■ Task to complete:
Extract the material from the line with "Click the Vietnam flag on 08.12.23 match" to the line with "point(124,69)", both included, and reproduce those lines without any change.

■ Dataset extract:

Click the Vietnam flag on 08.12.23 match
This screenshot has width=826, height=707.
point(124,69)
==
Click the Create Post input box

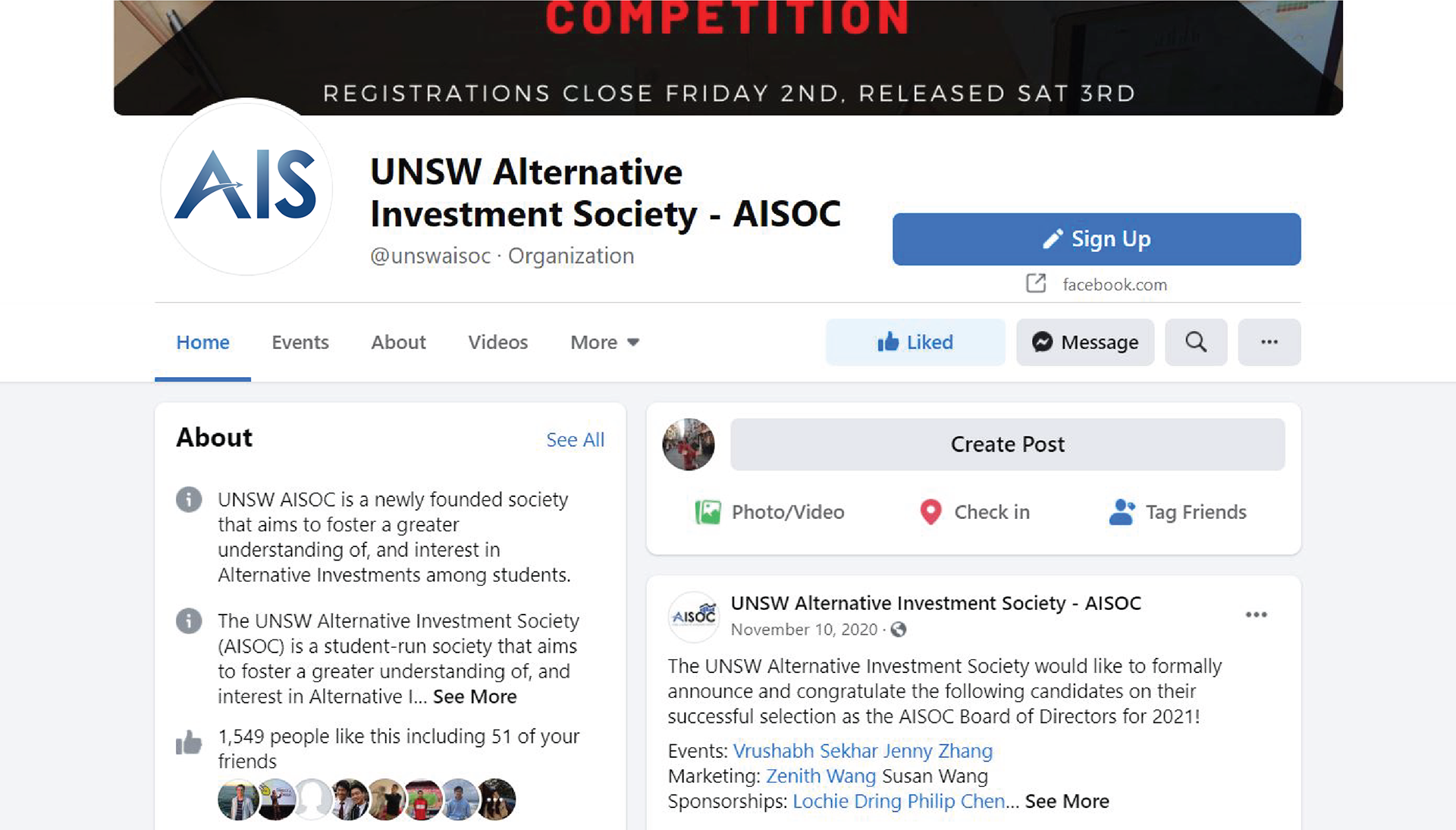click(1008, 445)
---
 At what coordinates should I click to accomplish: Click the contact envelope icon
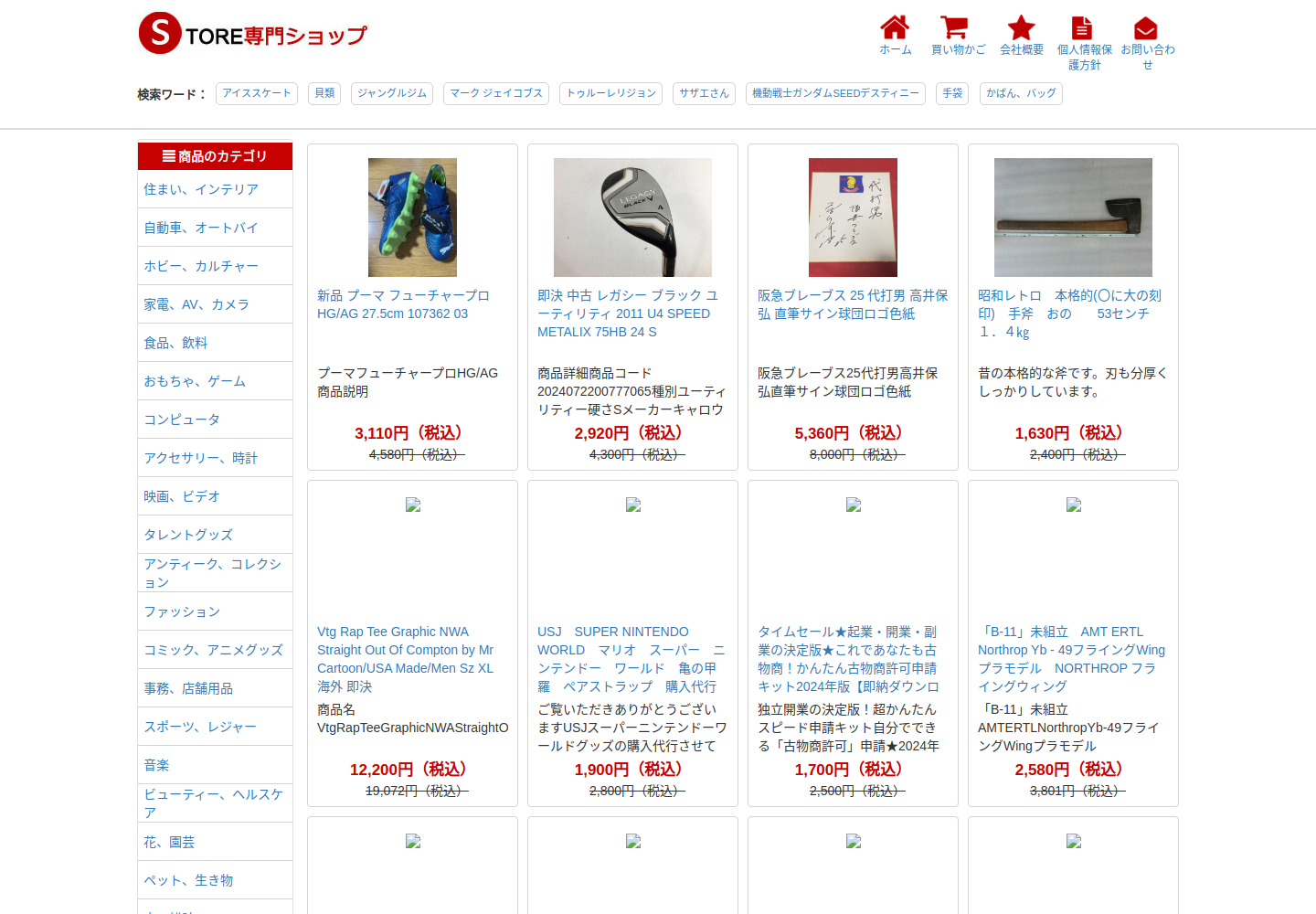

■ Task answer:
Click the Vietnam flag on 08.12.23 match
This screenshot has width=826, height=707.
point(124,69)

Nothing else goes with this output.